13. The Mist Thief
Chapter 13
We stepped off the dock onto the damp cobbles of a wide road. A slender hand shot out and took hold of the prince’s arm before I even realized a woman was there.
“Well, this must be her.”
Jonas’s expression turned smug. “Why so sour, Friggy? Miss us?”
The woman was dressed in a pale tunic and oversized trousers, kept a sliver of wood between her teeth and tilted her head to reveal her eyes hidden beneath the brim of a straw hat.
“The day I miss you is the day the gods come to claim me as their mistress.”
“Don’t sell yourself short, Frigg.” Sander shoved past us, his own shoulders lined in satchels, and tapped the brim of the woman’s hat. “It could happen.”
Frigg shot a glare at the other prince and tore off her hat to readjust it. She was bony in her features, sharp cheeks, and a narrow nose. But there was a rugged loveliness about the woman. Long corn silk hair braided over her shoulders, pink lips, and sharp blue eyes.
She seemed familiar—comfortable—with the prince. I hated how some part of me cared to know if she was a lover.
What would it matter if she was? Heartache would follow if I fell into those verdant eyes, the sly jests off his tongue, if I started to believe Jonas Eriksson had any plans to cherish me.
“What brings you down to the shore?” Jonas asked Frigg. “Thought you’d be helping your maj with her orders.”
A bit of pride brightened Frigg’s eyes. “I was until I saw the ship.
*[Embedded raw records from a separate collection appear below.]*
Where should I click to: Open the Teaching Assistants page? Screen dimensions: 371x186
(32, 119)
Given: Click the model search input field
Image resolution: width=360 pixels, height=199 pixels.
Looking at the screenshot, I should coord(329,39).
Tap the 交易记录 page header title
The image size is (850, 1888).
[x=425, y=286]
So, you going to introduce me or what?”
The woman returned her scrutiny to me.
“Not sure I should subject her to the likes of you,” said Jonas.
“You’re an ass.”
I looked away. “Folk keep calling you that.”
Jonas merely laughed. “Frigg Hob, meet Princess Skadinia of Natthaven. My wife.”
“Skadi.” I swallowed and held out a hand. Frigg glanced at it, pausing long enough, I wondered if I’d caused offense. In the next breath, she clasped my forearm, like we were warrior maidens together.
“Can’t believe you’re vowed.” She shook her head. “Best of luck, Princess. He’s a ridiculous amount of work.”
“Jakoby, look, they’re back.” A woman with satin black hair stepped onto the stoop of a stone shop with a roof that tilted one way while the walls leaned another.
Frigg snorted a laugh. “Ah, you’ve been spotted. Hold tight, Princess. My mother hasn’t stopped talking about this since the announcement was made. She won’t admit it, but she wanted to be the one to make your dress. Been studying elven fashions as best she can.”
A woman here wanted to make a gown for me? She knew nothing about me save for the truth that I was positioned on the opposing side of a battle.
“Inge, my love.” Jonas opened his arms.
With her skirt gathered in her hands, Frigg’s mother laughed, then wrapped the prince in her arms that barely reached around his broad body. “A vowed man? Can’t believe it.”
“Maj.” Frigg plucked the sliver of wood from her teeth. “Meet Jonas’s wife—Skadi.”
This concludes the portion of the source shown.